10.During the course of the joint inquiry, two evidence sessions were held: in London on 11 July and in Paris on 24 July. In London, our witnesses were Guto Bebb MP, the then Minister for Defence Procurement, Sir Simon Bollom, CEO of Defence Equipment and Support (DE&S) at the Ministry of Defence (MoD), Lt General Sir Mark Poffley MP, Deputy Chief of the Defence Staff (Military Capability). In Paris, we took evidence from Joël Barre, Chief Executive of the DGA, Admiral Christophe Prazuck, Chief of the French Navy, Antoine Bouvier, CEO of MBDA, and Chris Allam, Managing Director of MBDA UK. We also received written evidence from Lockheed Martin, MBDA and Raytheon. Our French counterparts have separately taken evidence from military and industrial representatives.9 We thank all those who gave evidence to this joint inquiry. The Defence Committee also appointed Dr Jeremy Stocker and Dr John Louth to act as Specialist Advisers for this inquiry and are grateful to them for their contribution to our work.
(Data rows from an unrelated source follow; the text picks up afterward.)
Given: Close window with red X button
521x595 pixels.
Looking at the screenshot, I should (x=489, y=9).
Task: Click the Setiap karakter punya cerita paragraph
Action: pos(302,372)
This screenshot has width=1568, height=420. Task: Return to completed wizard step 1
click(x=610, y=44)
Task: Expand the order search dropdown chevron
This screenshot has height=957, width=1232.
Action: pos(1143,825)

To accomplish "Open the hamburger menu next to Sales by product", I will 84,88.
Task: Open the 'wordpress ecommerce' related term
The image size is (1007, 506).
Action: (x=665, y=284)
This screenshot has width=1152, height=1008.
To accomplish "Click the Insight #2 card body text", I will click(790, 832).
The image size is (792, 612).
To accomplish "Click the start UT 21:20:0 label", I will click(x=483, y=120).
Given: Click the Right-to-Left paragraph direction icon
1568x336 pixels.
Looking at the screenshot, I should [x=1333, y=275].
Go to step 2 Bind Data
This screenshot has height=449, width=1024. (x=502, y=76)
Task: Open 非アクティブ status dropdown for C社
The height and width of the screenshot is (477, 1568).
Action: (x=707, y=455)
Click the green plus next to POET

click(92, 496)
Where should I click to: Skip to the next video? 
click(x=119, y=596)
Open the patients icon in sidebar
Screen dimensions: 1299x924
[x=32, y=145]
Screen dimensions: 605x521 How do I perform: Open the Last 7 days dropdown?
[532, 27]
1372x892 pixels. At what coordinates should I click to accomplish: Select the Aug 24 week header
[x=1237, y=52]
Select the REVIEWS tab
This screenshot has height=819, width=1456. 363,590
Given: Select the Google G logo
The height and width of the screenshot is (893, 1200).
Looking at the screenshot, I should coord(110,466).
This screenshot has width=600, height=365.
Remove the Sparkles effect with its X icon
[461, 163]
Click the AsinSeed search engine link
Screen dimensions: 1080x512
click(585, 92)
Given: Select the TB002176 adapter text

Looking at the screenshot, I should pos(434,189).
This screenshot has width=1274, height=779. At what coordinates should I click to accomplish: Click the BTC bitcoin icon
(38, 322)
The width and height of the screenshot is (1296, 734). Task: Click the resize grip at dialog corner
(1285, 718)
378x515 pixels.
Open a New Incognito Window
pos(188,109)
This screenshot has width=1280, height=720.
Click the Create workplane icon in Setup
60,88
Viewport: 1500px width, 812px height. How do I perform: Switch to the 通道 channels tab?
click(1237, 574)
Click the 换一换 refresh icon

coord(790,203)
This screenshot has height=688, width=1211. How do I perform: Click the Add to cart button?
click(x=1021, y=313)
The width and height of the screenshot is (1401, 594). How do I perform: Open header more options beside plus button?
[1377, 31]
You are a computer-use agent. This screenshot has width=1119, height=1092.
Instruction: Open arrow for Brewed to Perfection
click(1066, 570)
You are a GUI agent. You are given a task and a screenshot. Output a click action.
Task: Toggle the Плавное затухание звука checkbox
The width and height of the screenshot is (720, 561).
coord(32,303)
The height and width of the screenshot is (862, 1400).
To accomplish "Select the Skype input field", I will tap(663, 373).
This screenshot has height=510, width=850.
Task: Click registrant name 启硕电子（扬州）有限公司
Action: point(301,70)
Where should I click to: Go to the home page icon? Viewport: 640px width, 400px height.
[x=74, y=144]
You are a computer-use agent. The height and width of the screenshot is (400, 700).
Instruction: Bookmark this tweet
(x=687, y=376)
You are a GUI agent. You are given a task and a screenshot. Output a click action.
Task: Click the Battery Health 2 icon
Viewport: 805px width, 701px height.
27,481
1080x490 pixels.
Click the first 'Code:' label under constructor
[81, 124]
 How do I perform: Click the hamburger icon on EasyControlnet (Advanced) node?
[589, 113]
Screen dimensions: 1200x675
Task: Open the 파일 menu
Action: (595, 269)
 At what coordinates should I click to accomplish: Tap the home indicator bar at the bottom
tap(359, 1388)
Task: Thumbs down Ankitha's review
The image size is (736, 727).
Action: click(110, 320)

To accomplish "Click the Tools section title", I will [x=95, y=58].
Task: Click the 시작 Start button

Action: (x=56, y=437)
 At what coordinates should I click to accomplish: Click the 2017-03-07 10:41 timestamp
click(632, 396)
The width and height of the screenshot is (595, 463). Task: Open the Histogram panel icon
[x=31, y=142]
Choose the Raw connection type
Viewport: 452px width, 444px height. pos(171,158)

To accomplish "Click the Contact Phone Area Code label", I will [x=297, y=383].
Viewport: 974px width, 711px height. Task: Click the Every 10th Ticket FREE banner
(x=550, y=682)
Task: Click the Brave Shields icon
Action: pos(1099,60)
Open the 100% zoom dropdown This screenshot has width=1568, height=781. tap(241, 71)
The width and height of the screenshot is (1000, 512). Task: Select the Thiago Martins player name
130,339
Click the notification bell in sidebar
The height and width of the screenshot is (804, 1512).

11.A French language version of this report, as agreed by the Assemblee nationale’s Standing Committee on National Defence and the Armed Forces, is appended to this report.


1 HM Government (21 April 2016), Defence Secretary welcomes deployable UK-France joint force; H. Ellis-Petersen and P. Beaumont (14 April 2018), World reacts to overnight strikes on Syria by US, UK and French forces, The Guardian

4 HM Government (2 November 2010), UK-France Defence Co-operation Treaty announced

5 Since the Lancaster House Agreement was signed in 2010, UK-France Summits have taken place in Paris (2012), RAF Brize Norton (2014), Amiens (2016) and Sandhurst (2018).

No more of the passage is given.